Highways cannot be constructed without inconvenience to the owners of adjoining lands, and it does not appear that appellee's access to the road was unnecessarily or unreasonably interferred with. No grounds are shown for the recovery of the rental value of the garage during the construction of the road. It was also error to give a separate instruction authorizing a recovery for injury sustained by reason of water being thrown on appellee's property as a result of the construction of the road. The sole instruction authorized was the usual instruction in condemnation proceedings.
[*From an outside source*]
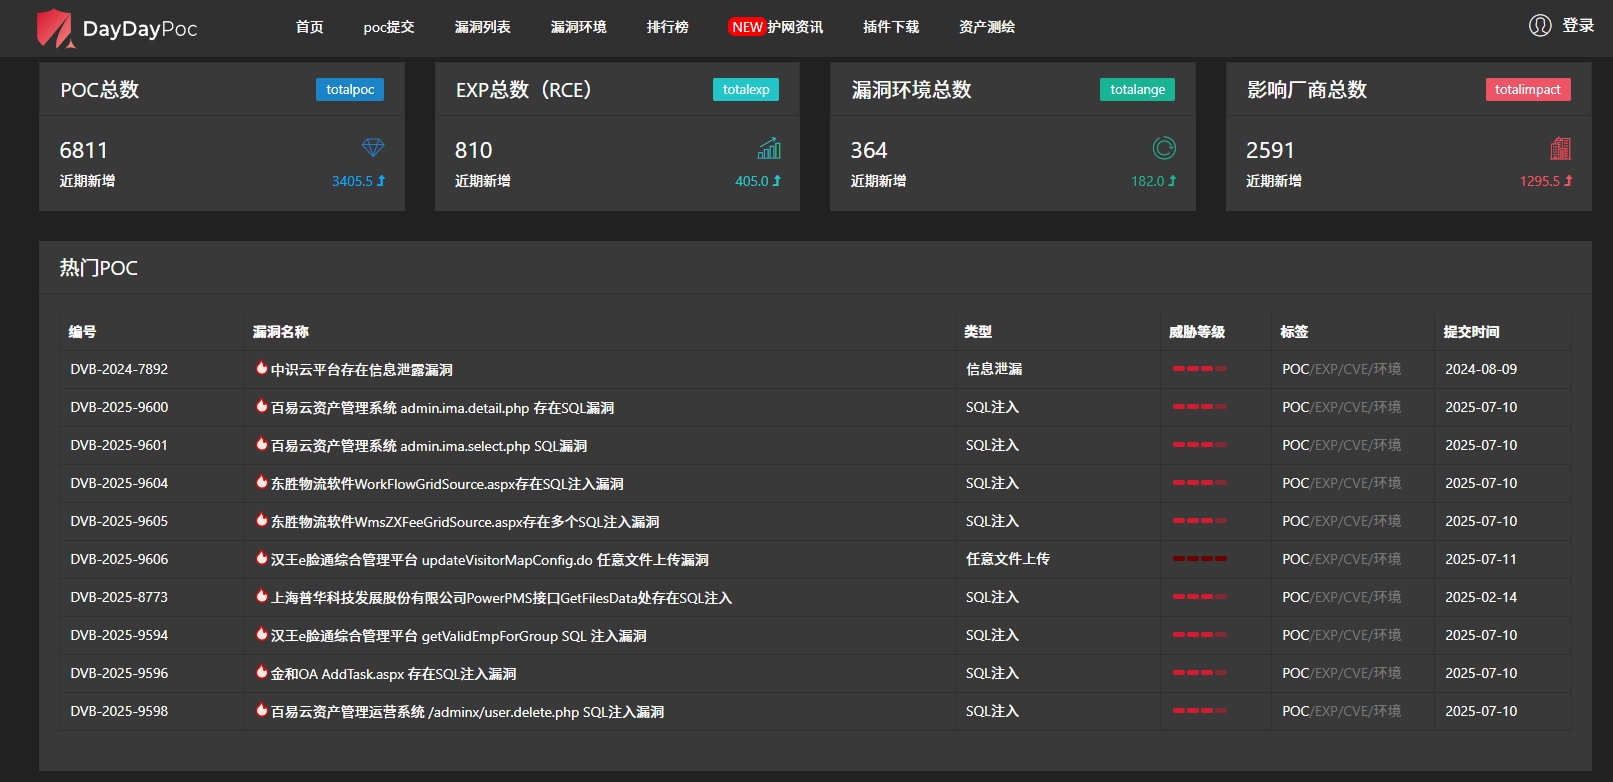Open the poc提交 page
This screenshot has width=1613, height=782.
pyautogui.click(x=389, y=27)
Where a county takes private property for public use without compensation, it is liable under section 242 of the Constitution in an action by the owner for damages, and such an action will be treated as though there had been an appeal from an assessment legally made in condemnation proceedings alter trial before a jury in the county court as provided by law. Letcher County v. Hogg, 209 Ky. 182, 272 S.W. 423; Webster County v. Lutz, 234 Ky. 618, 28 S.W.2d 966; Reed v. Ben W. Gorham Co., 233 215, 25 S.W.2d 377; Terhune v. Ben W. Gorham Co., 229 Ky. 229, 16 S.W.2d 1060; Harlan County v. Cole, 218 Ky. 819, 292 S.W. 501; Black Mountain Corporation v. Houston, 211 Ky. 621, 277 S.W. 993; McDonald v. Powell County,199 Ky. 300, 250 S.W. 1007.

The appellants offered an instruction substantially conforming to the instruction directed to be given in Logan County v. Davenport, 214 Ky. 845, 284 S.W. 98, but this instruction was disapproved in Harlan County v. Cole, supra. On another trial the court, in lieu of the instructions given, will give an instruction similar to the one approved in Harlan County v. Cole, supra. An instruction in this form has also been approved in the following cases: Louisville Nashville Railroad Company v. Hargis, 230 Ky. 806, 20 S.W.2d 991; Himlar Coal Company v. Kirk, 224 Ky. 383, 6 S.W.2d 480; Broadway Coal Mining Company v. Smith, 136 Ky. 725,125 S.W. 157, 26 L.R.A. (N.S.) 565. All questions not discussed are reserved. *Page 123

Motion for an appeal is sustained, appeal granted, and the judgment reversed, with directions to grant appellants a new trial and for further proceedings consistent herewith.